WHAT IS REQUIRED » Please write out again the records from the line holding "Task: Open the friend requests icon" through the end of the records, inclusive, adding -83 to every coordinate in the answers.

+++++

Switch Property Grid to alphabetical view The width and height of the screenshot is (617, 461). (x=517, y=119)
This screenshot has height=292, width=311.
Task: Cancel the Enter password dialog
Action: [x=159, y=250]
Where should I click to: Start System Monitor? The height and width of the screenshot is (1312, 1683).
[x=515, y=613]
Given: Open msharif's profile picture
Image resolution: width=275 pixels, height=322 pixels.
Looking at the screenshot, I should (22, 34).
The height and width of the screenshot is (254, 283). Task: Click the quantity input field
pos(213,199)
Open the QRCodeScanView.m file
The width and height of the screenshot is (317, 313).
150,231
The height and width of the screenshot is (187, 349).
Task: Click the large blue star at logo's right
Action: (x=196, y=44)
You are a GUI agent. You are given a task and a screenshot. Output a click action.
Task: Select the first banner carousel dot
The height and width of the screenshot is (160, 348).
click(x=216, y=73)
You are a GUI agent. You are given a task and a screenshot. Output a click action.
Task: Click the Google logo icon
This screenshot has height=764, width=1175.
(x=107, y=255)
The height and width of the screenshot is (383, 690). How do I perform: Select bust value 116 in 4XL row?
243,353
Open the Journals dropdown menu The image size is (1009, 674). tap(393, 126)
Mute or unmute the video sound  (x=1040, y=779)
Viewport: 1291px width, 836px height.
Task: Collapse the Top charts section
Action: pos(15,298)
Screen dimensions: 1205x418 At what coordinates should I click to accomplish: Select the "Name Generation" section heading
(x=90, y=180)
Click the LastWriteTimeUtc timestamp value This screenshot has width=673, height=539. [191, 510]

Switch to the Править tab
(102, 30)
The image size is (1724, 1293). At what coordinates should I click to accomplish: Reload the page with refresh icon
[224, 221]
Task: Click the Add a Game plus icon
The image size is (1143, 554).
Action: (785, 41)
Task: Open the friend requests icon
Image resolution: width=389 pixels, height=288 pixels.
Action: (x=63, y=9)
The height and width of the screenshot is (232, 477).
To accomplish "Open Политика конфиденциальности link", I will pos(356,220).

+++++

ANSWER IN FULL »
Task: Open the friend requests icon
Image resolution: width=389 pixels, height=288 pixels.
Action: (x=-20, y=-74)
The height and width of the screenshot is (232, 477).
To accomplish "Open Политика конфиденциальности link", I will pos(273,137).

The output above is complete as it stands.